## WHAT YOU ARE ASKED TO DO
Write out the whole listing below so that every line matches exactly.
(Beginning of DATA UNDER STUDY)
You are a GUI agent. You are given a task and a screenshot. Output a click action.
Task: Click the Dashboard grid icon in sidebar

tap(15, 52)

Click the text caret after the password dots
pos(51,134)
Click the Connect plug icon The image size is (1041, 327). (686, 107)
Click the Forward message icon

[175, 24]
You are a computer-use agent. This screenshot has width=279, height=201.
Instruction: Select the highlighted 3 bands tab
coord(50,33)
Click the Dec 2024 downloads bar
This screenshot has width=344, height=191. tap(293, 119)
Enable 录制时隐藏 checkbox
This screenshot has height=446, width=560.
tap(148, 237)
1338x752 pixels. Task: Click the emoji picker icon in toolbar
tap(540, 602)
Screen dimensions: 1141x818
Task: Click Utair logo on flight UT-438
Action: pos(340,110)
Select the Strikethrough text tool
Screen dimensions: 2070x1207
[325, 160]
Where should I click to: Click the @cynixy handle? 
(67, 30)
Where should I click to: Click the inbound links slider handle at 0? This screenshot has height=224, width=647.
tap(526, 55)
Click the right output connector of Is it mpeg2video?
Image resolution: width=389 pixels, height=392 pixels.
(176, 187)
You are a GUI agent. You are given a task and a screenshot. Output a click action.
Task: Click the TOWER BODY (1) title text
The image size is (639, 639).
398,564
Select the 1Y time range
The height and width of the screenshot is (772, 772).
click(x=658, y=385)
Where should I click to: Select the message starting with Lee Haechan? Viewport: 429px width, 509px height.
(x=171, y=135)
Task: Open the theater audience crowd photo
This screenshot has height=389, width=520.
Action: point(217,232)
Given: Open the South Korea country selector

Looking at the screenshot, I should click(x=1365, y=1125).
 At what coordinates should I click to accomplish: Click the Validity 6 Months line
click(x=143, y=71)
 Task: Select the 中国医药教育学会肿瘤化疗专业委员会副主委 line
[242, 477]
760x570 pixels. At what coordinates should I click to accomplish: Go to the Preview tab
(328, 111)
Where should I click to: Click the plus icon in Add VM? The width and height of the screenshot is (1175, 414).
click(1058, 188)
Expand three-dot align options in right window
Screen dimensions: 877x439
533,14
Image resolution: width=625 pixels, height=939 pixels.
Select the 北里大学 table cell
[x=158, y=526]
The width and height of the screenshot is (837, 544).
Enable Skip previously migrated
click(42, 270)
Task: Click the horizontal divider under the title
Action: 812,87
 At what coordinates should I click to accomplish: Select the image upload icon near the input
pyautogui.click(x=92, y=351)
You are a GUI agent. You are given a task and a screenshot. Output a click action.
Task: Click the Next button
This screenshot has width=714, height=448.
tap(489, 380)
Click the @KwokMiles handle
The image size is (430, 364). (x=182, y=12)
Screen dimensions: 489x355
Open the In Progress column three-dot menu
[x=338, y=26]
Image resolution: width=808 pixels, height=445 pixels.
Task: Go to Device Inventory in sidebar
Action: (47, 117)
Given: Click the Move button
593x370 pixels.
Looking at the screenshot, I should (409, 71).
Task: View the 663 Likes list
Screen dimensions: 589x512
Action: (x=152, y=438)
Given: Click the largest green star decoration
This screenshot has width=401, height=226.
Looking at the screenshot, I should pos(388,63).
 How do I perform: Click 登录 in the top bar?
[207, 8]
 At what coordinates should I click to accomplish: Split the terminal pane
(End of DATA UNDER STUDY)
## RESPONSE TO THE EXERCISE
You are a GUI agent. You are given a task and a screenshot. Output a click action.
Task: Click the Dashboard grid icon in sidebar

tap(15, 52)

Click the text caret after the password dots
pos(51,134)
Click the Connect plug icon The image size is (1041, 327). (686, 107)
Click the Forward message icon

[175, 24]
You are a computer-use agent. This screenshot has width=279, height=201.
Instruction: Select the highlighted 3 bands tab
coord(50,33)
Click the Dec 2024 downloads bar
This screenshot has width=344, height=191. tap(293, 119)
Enable 录制时隐藏 checkbox
This screenshot has height=446, width=560.
tap(148, 237)
1338x752 pixels. Task: Click the emoji picker icon in toolbar
tap(540, 602)
Screen dimensions: 1141x818
Task: Click Utair logo on flight UT-438
Action: pos(340,110)
Select the Strikethrough text tool
Screen dimensions: 2070x1207
[325, 160]
Where should I click to: Click the @cynixy handle? 
(67, 30)
Where should I click to: Click the inbound links slider handle at 0? This screenshot has height=224, width=647.
tap(526, 55)
Click the right output connector of Is it mpeg2video?
Image resolution: width=389 pixels, height=392 pixels.
(176, 187)
You are a GUI agent. You are given a task and a screenshot. Output a click action.
Task: Click the TOWER BODY (1) title text
The image size is (639, 639).
398,564
Select the 1Y time range
The height and width of the screenshot is (772, 772).
click(x=658, y=385)
Where should I click to: Select the message starting with Lee Haechan? Viewport: 429px width, 509px height.
(x=171, y=135)
Task: Open the theater audience crowd photo
This screenshot has height=389, width=520.
Action: point(217,232)
Given: Open the South Korea country selector

Looking at the screenshot, I should click(x=1365, y=1125).
 At what coordinates should I click to accomplish: Click the Validity 6 Months line
click(x=143, y=71)
 Task: Select the 中国医药教育学会肿瘤化疗专业委员会副主委 line
[242, 477]
760x570 pixels. At what coordinates should I click to accomplish: Go to the Preview tab
(328, 111)
Where should I click to: Click the plus icon in Add VM? The width and height of the screenshot is (1175, 414).
click(1058, 188)
Expand three-dot align options in right window
Screen dimensions: 877x439
533,14
Image resolution: width=625 pixels, height=939 pixels.
Select the 北里大学 table cell
[x=158, y=526]
The width and height of the screenshot is (837, 544).
Enable Skip previously migrated
click(42, 270)
Task: Click the horizontal divider under the title
Action: 812,87
 At what coordinates should I click to accomplish: Select the image upload icon near the input
pyautogui.click(x=92, y=351)
You are a GUI agent. You are given a task and a screenshot. Output a click action.
Task: Click the Next button
This screenshot has width=714, height=448.
tap(489, 380)
Click the @KwokMiles handle
The image size is (430, 364). (x=182, y=12)
Screen dimensions: 489x355
Open the In Progress column three-dot menu
[x=338, y=26]
Image resolution: width=808 pixels, height=445 pixels.
Task: Go to Device Inventory in sidebar
Action: (47, 117)
Given: Click the Move button
593x370 pixels.
Looking at the screenshot, I should (409, 71).
Task: View the 663 Likes list
Screen dimensions: 589x512
Action: (x=152, y=438)
Given: Click the largest green star decoration
This screenshot has width=401, height=226.
Looking at the screenshot, I should pos(388,63).
 How do I perform: Click 登录 in the top bar?
[207, 8]
 At what coordinates should I click to accomplish: Split the terminal pane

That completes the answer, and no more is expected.